During the frantic evening after the accident, the prime contractor and subcontractor hastily “created” the replacement driver’s entire “Driver’s File,” forging his completed employment application, DMV and reference checks, and  even a negative pre-employment drug-alcohol screening test result – although there were some  documents they could obviously not produce (such as his DMV print-out). At trial, not wishing to do jail time for perjury, these individuals “recanted” their story, and admitted preparing all the driver’s hiring documents “after-the-fact.” In summary, not only did these unscrupulous operators not even hire the driver-in-question, and never bothered to ask him what shift he may have driven the day or night before, but they never even bothered to determine whether or not he had obtained any sleep at all that night, much less how much.
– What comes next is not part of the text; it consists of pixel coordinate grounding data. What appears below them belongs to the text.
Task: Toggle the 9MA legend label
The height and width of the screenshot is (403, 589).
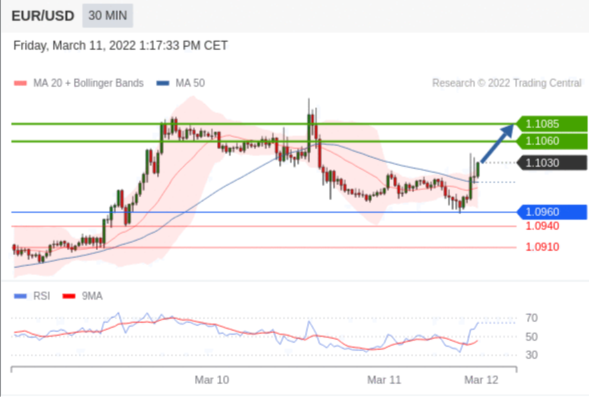Action: 92,296
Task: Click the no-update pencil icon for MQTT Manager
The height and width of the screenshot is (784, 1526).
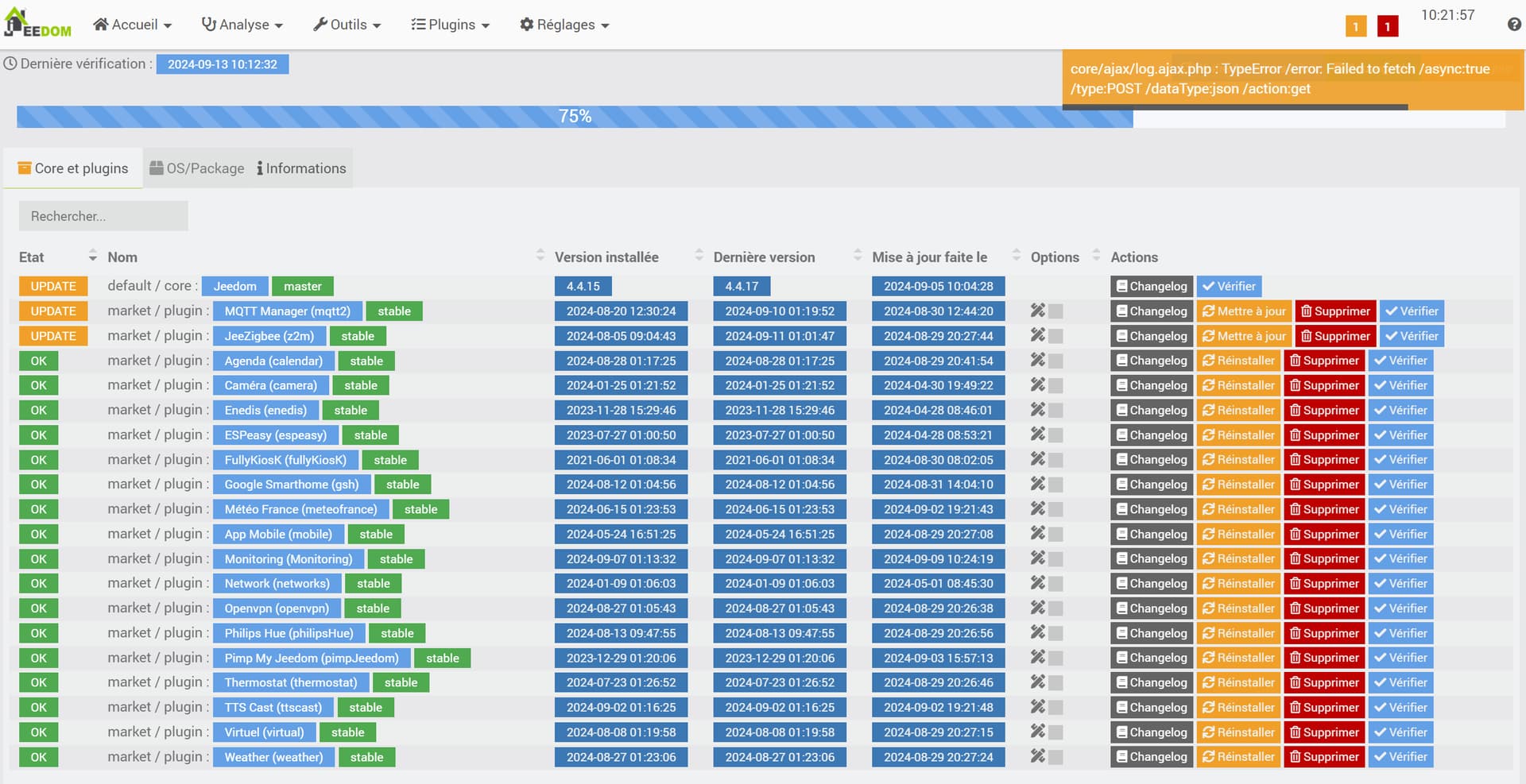Action: (1037, 311)
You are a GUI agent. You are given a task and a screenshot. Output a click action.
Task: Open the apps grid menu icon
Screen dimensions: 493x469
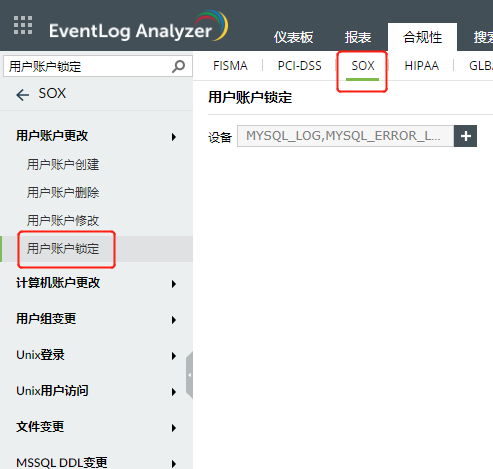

Did the driver-in-question violate any Hours-of-Service requirements? Of course not:

  • His original trip took fewer than three hours before it ended when he crashed into the bridge abutment.
  • He very likely had more than eight hours off between the end of the last shift he drove – and in fact may have not driven for several days.
  • The driver certainly did not cheat on his logs, and did not violate any of the other HOS provisions (e.g., driving more than 60 hours a week, failing to take a full 24-hour day off at least once the week before the trip-in-question).

Meaning and Malarkey

Sound OK to you? Well it is certainly OK with the FMCSA and USDOT. This is because the HOS regulations deal only with the duration of one’s driving and require the driver to have eight hours’ off-duty between shifts. In fact, during these eight hours between the end of one shift and the start of another, the HOS  requirements do not require the driver to sleep at all.  They certainly do not require that a driver provide documentation of his previous day’s shift (if there was one). Frankly, other than the two minor aberrations that the current HOS do measure (for U.S. motorcoach drivers) — (1) how long the driver is operating the vehicle and “on-duty,” and (2) how long before this shift began the driver finished the one before it — the HOS regulations obtain no remote data whatsoever to determine whether or not the driver is physically able, realistically, to remain awake during the new shift or trip.  So, again, according to at least the Hour-of-Service requirements, our replacement driver’s trip was perfectly legal. In fact, had he not had cocaine and marijuana in his bloodstream, and had his quasi-employer bothered to actually have him fill out his paperwork in advance (and perform their due diligence with respect to a few minimum hiring procedures), his assignment to this trip would have been perfectly legal in every respect.

The key point here is that the Hours-of-Service requirements measure so few things that they are of almost trivial value in preventing accidents. After all, what value does an eight-hour break between shifts have if the driver does not sleep during all or most of it?  And if you have no documentation of the driver’s previous shift (other than it ending at least eight hours before the start of the new one), how can you determine whether his or her new assignment will involve “sleep inversion?” In simple terms, far more important than the two almost trivial things the Hours-of-Service regulations actually measure, they largely serve no purpose at all. Not only do they not require one to examine the possibility of a driver committing sleep inversion, they do not even require one to examine whether the driver slept at all!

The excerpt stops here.